Bab 16: Jika kamu menyukaiku, maka rayu aku
Suatu hari aku dengan berani mengundang Phum untuk datang ke rumahku, tapi aku harus kecewa karena dia menolakku. Kamu terlalu mementingkan harga dirimu. Jangan biarkan P'Peem bersikap kejam, atau Nong mungkin akan terluka. Kekeke. aku hanya duduk di sana sambil tersenyum, mata terbelalak, sendirian. Dan sebelum aku benar-benar menjadi gila, telepon berdering menggangguku. Melirik ke waktu, tidak perlu menebak siapa orangnya. Hanya ada satu orang yang menelepon pada jam seperti ini – ayah aku .
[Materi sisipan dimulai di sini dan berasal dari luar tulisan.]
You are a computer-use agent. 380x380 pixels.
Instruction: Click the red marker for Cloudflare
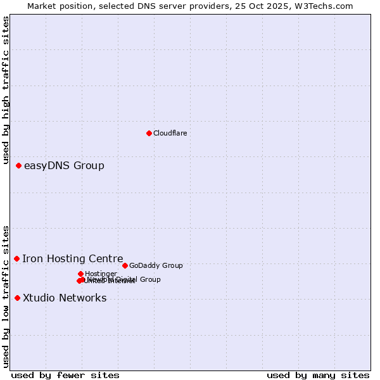tap(149, 133)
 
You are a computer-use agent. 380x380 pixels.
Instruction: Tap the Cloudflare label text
tap(170, 133)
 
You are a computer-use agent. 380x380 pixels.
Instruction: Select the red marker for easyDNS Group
tap(18, 165)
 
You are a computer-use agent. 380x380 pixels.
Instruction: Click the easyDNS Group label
tap(64, 166)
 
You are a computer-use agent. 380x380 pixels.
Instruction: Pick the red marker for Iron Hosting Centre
tap(16, 258)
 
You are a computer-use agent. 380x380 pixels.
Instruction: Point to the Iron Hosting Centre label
tap(73, 258)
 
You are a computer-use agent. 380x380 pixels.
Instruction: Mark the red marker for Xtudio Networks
tap(17, 298)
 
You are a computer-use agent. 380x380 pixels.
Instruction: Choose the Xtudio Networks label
tap(65, 298)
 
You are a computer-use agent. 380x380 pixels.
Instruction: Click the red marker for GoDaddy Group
tap(125, 265)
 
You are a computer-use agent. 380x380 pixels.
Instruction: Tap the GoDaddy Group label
tap(156, 265)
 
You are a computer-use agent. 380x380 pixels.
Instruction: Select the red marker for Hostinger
tap(80, 274)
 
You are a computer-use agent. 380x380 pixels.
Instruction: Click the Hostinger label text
tap(101, 274)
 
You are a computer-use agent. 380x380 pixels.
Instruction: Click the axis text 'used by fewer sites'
tap(65, 375)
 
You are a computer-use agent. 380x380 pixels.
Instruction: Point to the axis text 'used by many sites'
tap(318, 375)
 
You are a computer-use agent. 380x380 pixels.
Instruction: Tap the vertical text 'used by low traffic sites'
tap(6, 296)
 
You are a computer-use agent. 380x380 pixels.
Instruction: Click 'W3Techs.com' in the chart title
tap(327, 6)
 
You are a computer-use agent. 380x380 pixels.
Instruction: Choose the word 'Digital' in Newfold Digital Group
tap(127, 279)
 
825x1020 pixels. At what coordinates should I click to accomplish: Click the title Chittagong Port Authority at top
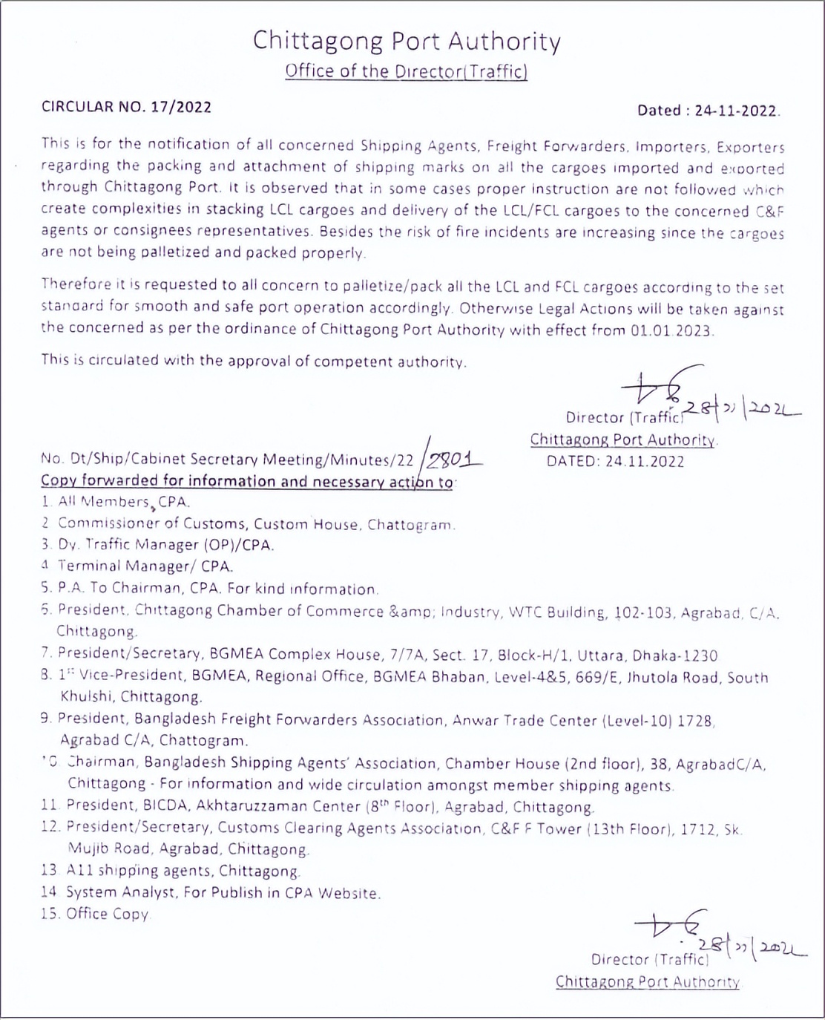pyautogui.click(x=407, y=41)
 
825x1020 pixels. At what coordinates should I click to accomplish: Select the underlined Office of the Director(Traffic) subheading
pyautogui.click(x=406, y=71)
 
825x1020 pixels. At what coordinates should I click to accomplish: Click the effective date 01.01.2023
pyautogui.click(x=671, y=330)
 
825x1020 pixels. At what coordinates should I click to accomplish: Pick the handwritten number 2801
pyautogui.click(x=451, y=460)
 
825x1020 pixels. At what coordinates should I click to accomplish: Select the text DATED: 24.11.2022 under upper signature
pyautogui.click(x=615, y=461)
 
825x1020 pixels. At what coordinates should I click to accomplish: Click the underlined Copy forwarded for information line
pyautogui.click(x=247, y=481)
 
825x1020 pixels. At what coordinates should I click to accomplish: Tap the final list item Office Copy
pyautogui.click(x=108, y=914)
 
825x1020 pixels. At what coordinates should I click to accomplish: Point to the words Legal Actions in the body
pyautogui.click(x=585, y=310)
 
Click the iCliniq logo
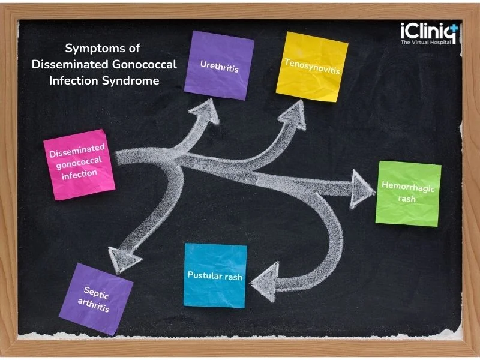pyautogui.click(x=429, y=33)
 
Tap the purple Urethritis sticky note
pyautogui.click(x=219, y=65)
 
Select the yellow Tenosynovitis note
pyautogui.click(x=312, y=67)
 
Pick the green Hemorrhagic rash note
pyautogui.click(x=409, y=194)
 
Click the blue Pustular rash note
pyautogui.click(x=215, y=275)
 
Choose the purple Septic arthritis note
pyautogui.click(x=96, y=299)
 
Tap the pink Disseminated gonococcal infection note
pyautogui.click(x=79, y=164)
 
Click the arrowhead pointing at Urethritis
pyautogui.click(x=206, y=112)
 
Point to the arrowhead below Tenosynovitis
pyautogui.click(x=294, y=115)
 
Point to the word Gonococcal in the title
pyautogui.click(x=145, y=64)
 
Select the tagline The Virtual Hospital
pyautogui.click(x=426, y=42)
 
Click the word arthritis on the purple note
pyautogui.click(x=94, y=305)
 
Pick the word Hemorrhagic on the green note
pyautogui.click(x=408, y=187)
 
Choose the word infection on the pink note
pyautogui.click(x=80, y=175)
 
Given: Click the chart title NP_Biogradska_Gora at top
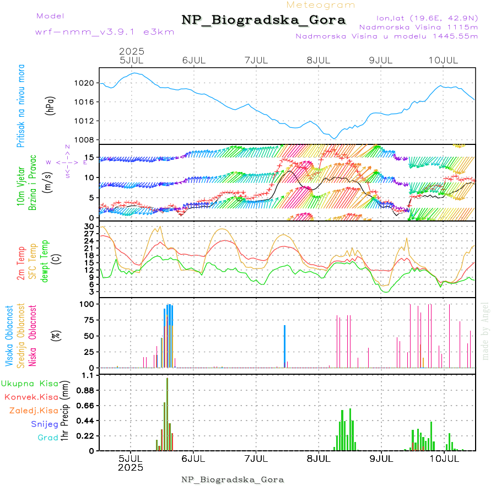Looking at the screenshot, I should [x=263, y=20].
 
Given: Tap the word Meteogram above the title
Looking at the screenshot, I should [x=321, y=5].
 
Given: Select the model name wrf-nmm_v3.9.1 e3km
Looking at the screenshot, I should [x=105, y=31].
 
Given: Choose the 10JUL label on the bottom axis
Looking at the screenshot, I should [x=444, y=458].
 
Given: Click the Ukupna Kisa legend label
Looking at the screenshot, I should [x=29, y=383].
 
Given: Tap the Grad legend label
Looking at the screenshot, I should [x=48, y=438].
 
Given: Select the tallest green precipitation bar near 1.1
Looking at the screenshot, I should [x=167, y=413].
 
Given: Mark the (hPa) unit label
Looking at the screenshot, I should [x=51, y=105].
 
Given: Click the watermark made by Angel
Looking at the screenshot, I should [x=486, y=331].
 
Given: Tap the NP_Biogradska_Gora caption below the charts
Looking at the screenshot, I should [x=233, y=479].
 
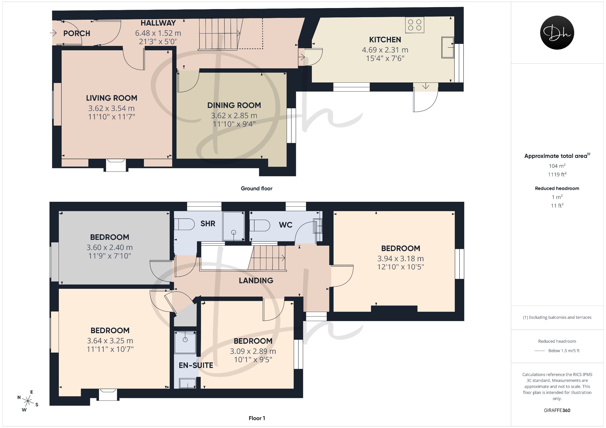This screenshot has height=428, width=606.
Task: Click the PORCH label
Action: point(77,34)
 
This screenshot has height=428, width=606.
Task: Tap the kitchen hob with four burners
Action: point(415,25)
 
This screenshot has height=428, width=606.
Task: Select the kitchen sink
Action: point(448,47)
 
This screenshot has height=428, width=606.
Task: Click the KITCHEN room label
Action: point(385,40)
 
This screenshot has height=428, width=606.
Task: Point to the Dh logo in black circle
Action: point(557,33)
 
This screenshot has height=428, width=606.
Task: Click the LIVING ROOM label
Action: point(112,98)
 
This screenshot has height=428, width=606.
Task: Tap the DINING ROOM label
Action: point(234,105)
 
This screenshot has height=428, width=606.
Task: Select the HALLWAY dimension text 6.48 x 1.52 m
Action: point(158,33)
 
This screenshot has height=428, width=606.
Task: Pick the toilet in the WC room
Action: point(260,226)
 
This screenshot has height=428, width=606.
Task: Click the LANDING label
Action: point(256,281)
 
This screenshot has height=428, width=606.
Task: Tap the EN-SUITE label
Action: point(196,365)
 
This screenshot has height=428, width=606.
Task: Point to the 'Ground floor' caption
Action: point(257,188)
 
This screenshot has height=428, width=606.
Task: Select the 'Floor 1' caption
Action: point(257,418)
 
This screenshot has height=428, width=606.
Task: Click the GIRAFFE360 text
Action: point(557,410)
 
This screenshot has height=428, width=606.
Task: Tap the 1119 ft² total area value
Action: point(557,174)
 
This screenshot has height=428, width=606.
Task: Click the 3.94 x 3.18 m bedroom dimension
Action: point(400,259)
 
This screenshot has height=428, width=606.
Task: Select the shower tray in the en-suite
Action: point(185,342)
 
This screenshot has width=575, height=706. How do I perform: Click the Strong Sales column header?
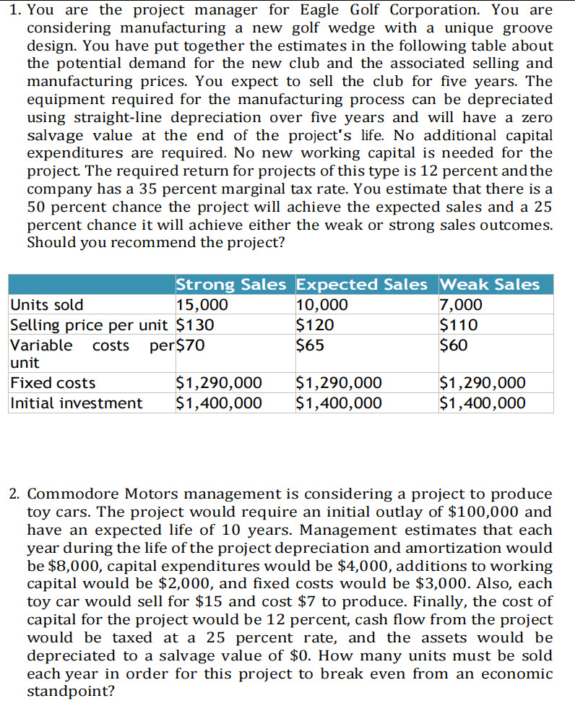tap(231, 284)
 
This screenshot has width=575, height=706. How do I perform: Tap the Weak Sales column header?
tap(489, 284)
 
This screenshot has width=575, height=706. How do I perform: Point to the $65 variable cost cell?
tap(311, 345)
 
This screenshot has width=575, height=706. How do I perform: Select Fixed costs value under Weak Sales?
tap(483, 382)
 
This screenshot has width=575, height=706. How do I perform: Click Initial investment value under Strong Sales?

"Halo, Peem yang tampan sedang berbicara."
[Oh, sepertinya aku menelepon nomor yang salah]
"Kawan, apa yang terjadi? Untuk apa kamu memanggilku?"
[Ada apa dengan lidahmu? Bicaralah dengan baik]
aku tertawa keras dan berbicara dengan cara normal seperti yang diminta ayah aku .
"Mengapa kamu menelepon? Apakah kamu akan mentransfer uang kepadaku? Dua puluh ribuna. Sekarang aku hanya punya dua puluh lagi."
[Apakah kamu menghabiskan uang atau membakarnya? aku baru saja mentransfernya kepada kamu .]
"Hee hee, aku hanya bercanda. Aku tidak akan meminta uang padamu. Aku akan bertanya pada Bibi Pui. Apakah kamu punya kabar terbaru hari ini? Katakan padaku."
[Aku akan melakukan perjalanan.]
"Benarkah? Kamu mau kemana? Dengan siapa?"
[Phuket, aku akan mengajak istri aku berbulan madu. aku sudah lama tidak bepergian. Jika mereka tidak menyetujui cuti liburan aku , aku akan mengundurkan diri.] Polisi Thailand sama kuatnya dengan polisi mana pun di dunia.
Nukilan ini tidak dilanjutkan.